NEIN, da mache ich nicht mehr mit!

„In der nächsten Zeit fährst du nicht mehr zu ihm. Ist das klar, Mama?“ Mein Sohn hat augenblicklich, als er von dem Wahnsinn hörte, meinen Vater zurecht gewiesen. Hat ihm die Leviten gelesen. Er hat mich in Schutz genommen und er schirmt mich und auch seine Schwester ab. Checkt meinen Vater alleine. Danke für die Pufferzone, Sohnemann!

„Wer nicht die Richtung ändert, landet am Ende dort, wohin der Weg ihn führt.“ (Laotse)

Ich muss die Richtung ändern. Ja, klar! Es braucht eine andere Haltung. Ein anderes Auftreten.

Also habe ich meine Grundbedürfnisse neu gereiht. Mich auf die Suche nach meiner eigenen Marmelade gemacht. Mit Hilfe des intuitiven Lösungsweges die Blockaden sichtbar gemacht. Ich habe geschaut, in welchem Element ich bin. Habe im großen MindfulBeing-Ordner meiner eigenen Ausbildung geblättert und dabei überlegt, wann ich meinen Platz verlassen habe.

Pinklisch sein

Das Platzverlassen kam stückweise. Hat sich eingeschlichen. Ich dachte, ich würde „eh“ mit einer klaren Haltung in mein Elternhaus gehen. Sichtlich habe ich wieder die Mädchenrolle eingenommen und die Pinklfrau irgendwo abgestellt. Meinen pinklischen Zauber abgelegt.

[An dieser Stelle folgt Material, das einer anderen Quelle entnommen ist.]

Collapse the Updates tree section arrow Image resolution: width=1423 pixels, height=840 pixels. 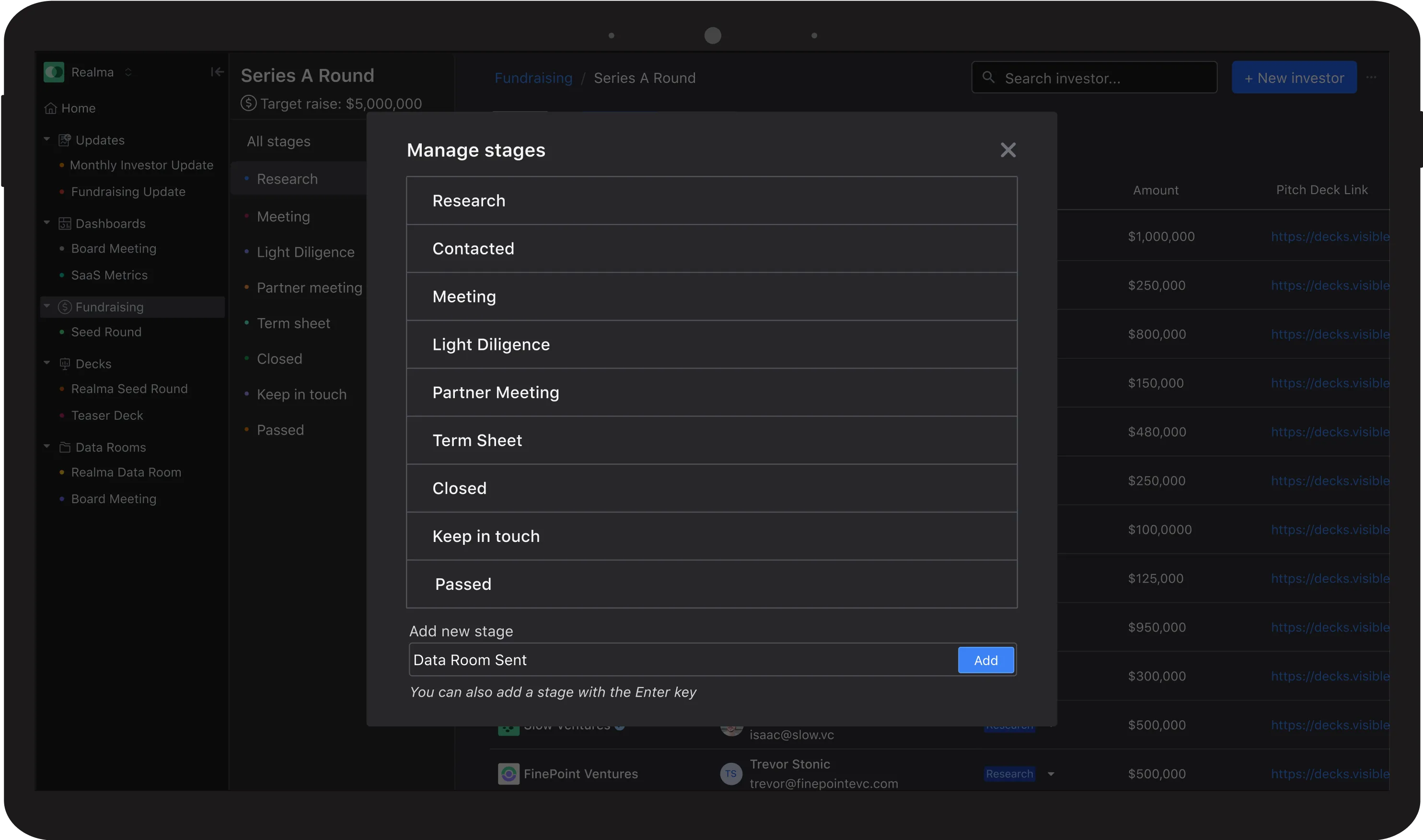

Plötzlich fällt es mir wie Schuppen von den Augen, dass da einige Komponenten in der letzten Zeit zusammengespielt und sich mit meinem Vater verbunden haben. Da sind diese böse Zungen, die über mich reden und die Menschen, die deren „Böse-Zungen-Worte“ ohne Hintergedanken an mich weitergetragen haben. Zack – das hat mich einige Schritte von der Pinklfrau entfernt.

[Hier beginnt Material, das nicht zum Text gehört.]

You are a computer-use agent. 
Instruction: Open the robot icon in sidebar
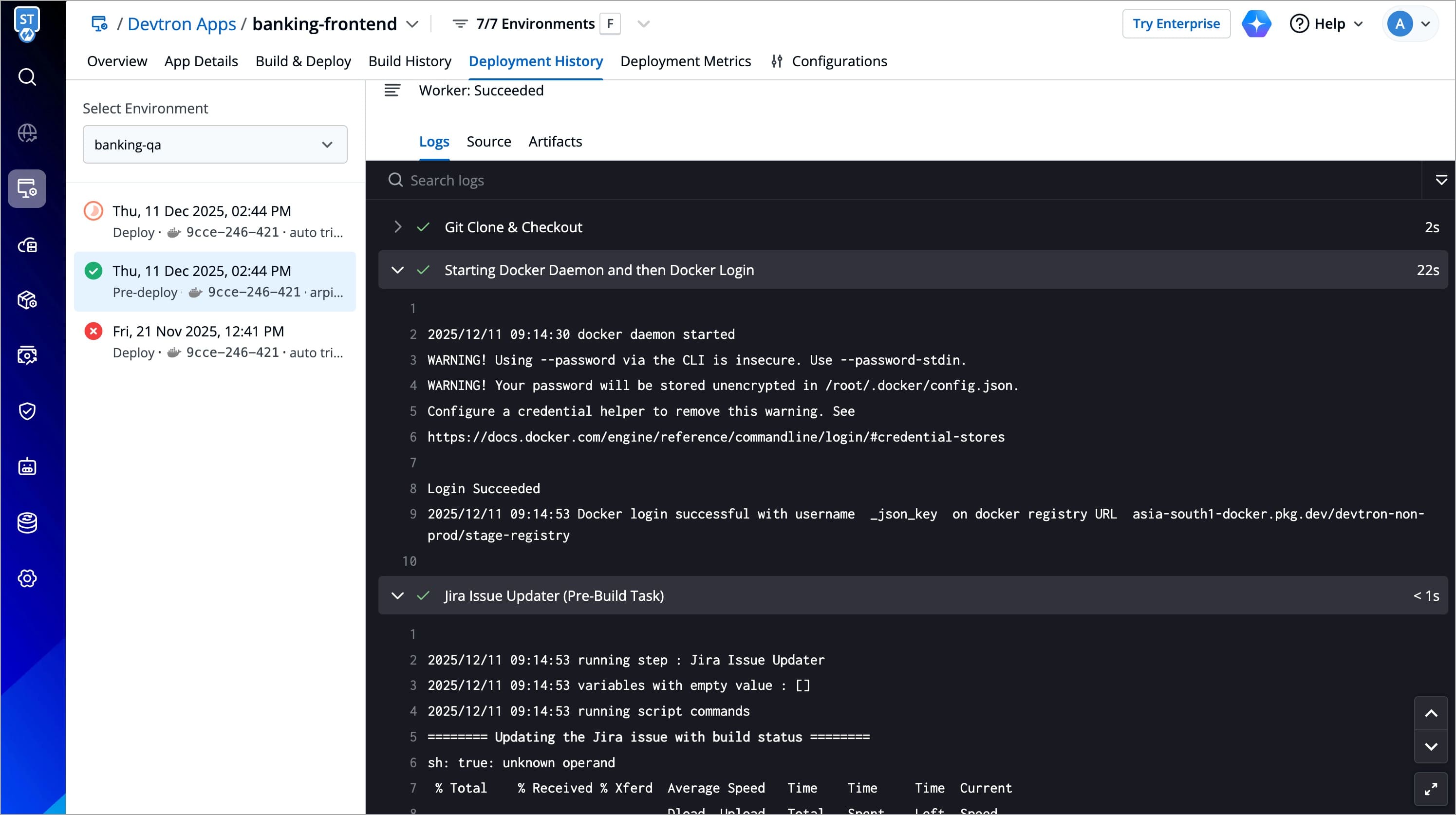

Und Versprechungen, die nicht gehalten wurden, weil „du eh so verständnisvoll bist, Claudia“. …wieder einige Zentimeter von mir weg…

Wünsche und Erwartungen von anderen Menschen, die meine Grenzen schamlos überschritten hatten. …und wieder ein Stück…

Und dann das Übermaß an Arbeit, weil Seminararbeiten, Portfolios und viel mehr am besten vorgestern fertig sein müssen. Ja, es ist mein Job. Dennoch war es im Juni/Juli irre. …Pinklraumverlust…

Ich hab es gecheckt

  1. Ich pinkle. Ende der Geschichte.
  2. Ich bin dankbar für meine pinklische Familie.
  3. Ich stehe zu mir.
  4. Ich nehme den von mir gewählten Platz ein.
  5. Ich ICH-kenne mich an.
  6. Ich gehe raus aus dem scheinbaren Müssen und baue mehr Pinklfrauzeiten ein.
  7. Ich mache mein Denken, Wissen und Sein bewusst sichtbar. (Weil bestimmt jede*r seine*n eigene*n Platzverdränger*in hat, der*die zuschlägt)

Ja, auch ich gehe durch die Hölle und bin verletzbar. Schlage manchmal den falschen Weg ein. Bin nicht immer nur „die Coole, die weiß, wie es geht“. Und?! Das ist einfach so. Also stehe ich dazu. Für mich. Für meine wunderbaren Kinder. Für meinen geliebten Pinklmann. Und für alle, die es brauchen und sich auf das Abenteuer Leben einlassen.

Weil sich Muster nur verändern lassen, wenn man sie erkennt.